On Saturday, 26 May 2012 at 11:35:29 UTC, Jacob Carlborg wrote:
On 2012-05-25 14:05, foobar wrote:

If you have a pointer to a struct you don't know how it was created. It's possible it's been created with "new", which means the garbage
collector needs to delete it.

let's say we add two classes:
class FooA {
A a;
}
class FooPA {
A* pa;
}

For the first case, both the class and the struct share the same lifetime thus when an instance of FooA is GC-ed, the GC would call A's d-tor and allow it to do what-ever (self) cleaning it requires. This
means the d-tor will always be called.

Is that the cases even if the destructor of FooA isn't called?

Huh? In my model FooA has no destructor.


For the second case, The GC will only scan "pa" to find inner class
instances but will *not* handle the struct value itself.
In order to clean what "pa" points to, you need to explicitly call the
destructor yourself.

Are you saying that the GC won't collect a struct allocated with "new"?

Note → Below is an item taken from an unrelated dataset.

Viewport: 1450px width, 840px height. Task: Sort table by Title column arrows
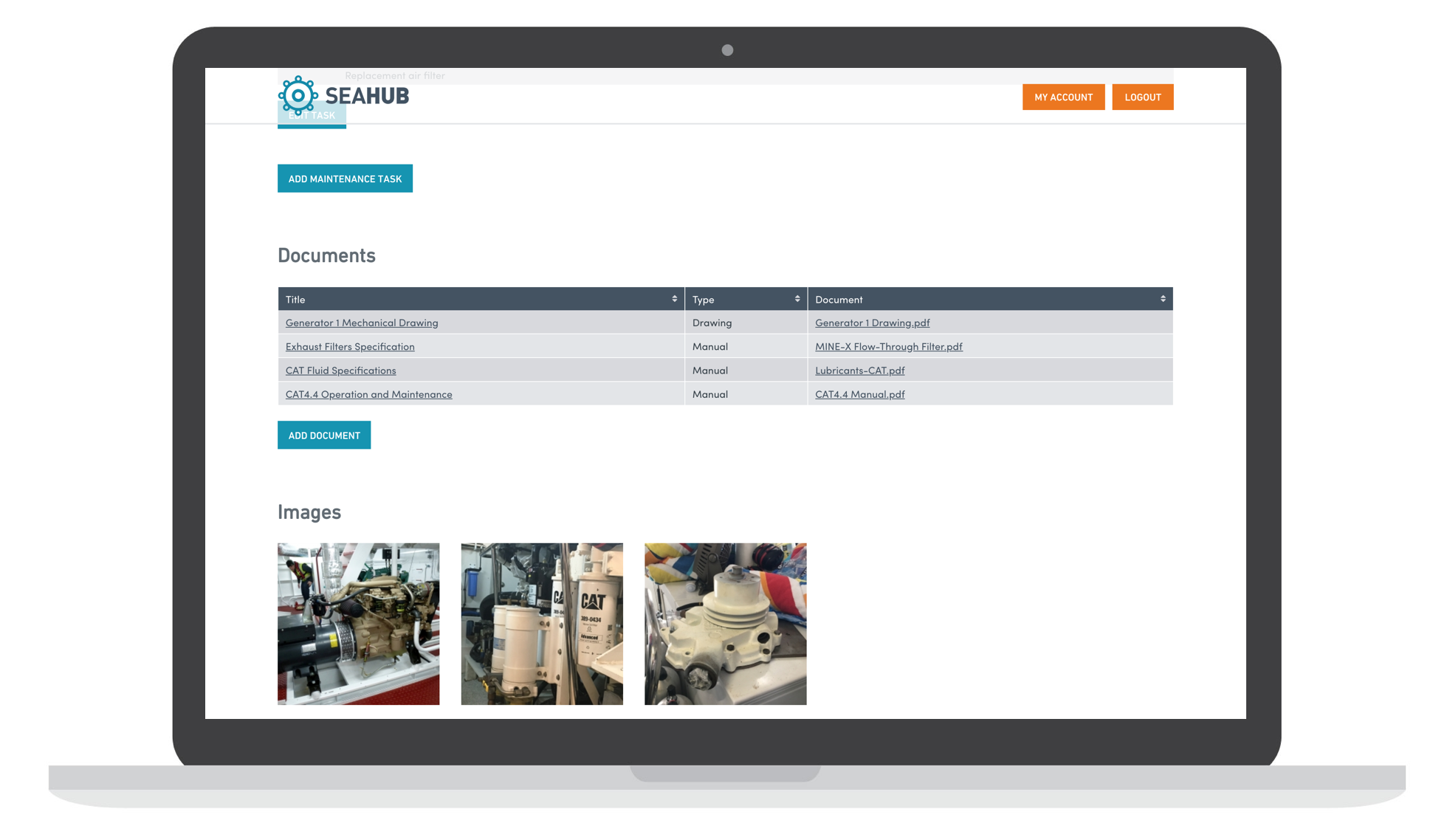674,299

http://dlang.org/expression.html#NewExpression

"NewExpressions are used to allocate memory on the garbage collected heap...". I though that everything allocated via the GC was also collected by the GC.

I indeed propose that structs allocated with "new" will be put in region of the heap *not* managed by the GC. It's a tiny price to pay to get more orthogonal semantics which are easier to reason about. Please note that this only affects code that directly uses pointers which is not common in D and is geared towards more advanced use cases where the programmer will likely want to manage the memory explicitly anyway.


One way to do this would be to register a callback
with the GC to get notified when an instance of FooPA is collected and
inside the callback function maintain a reference-counter.
This also means that if you allocate a struct value on the heap via "new" you are responsible to call delete _yourself_ and the gc will not
call it for you.
I think that loosing this small convenience is worth it - we gay more
orthogonal semantics that are easier to reason about.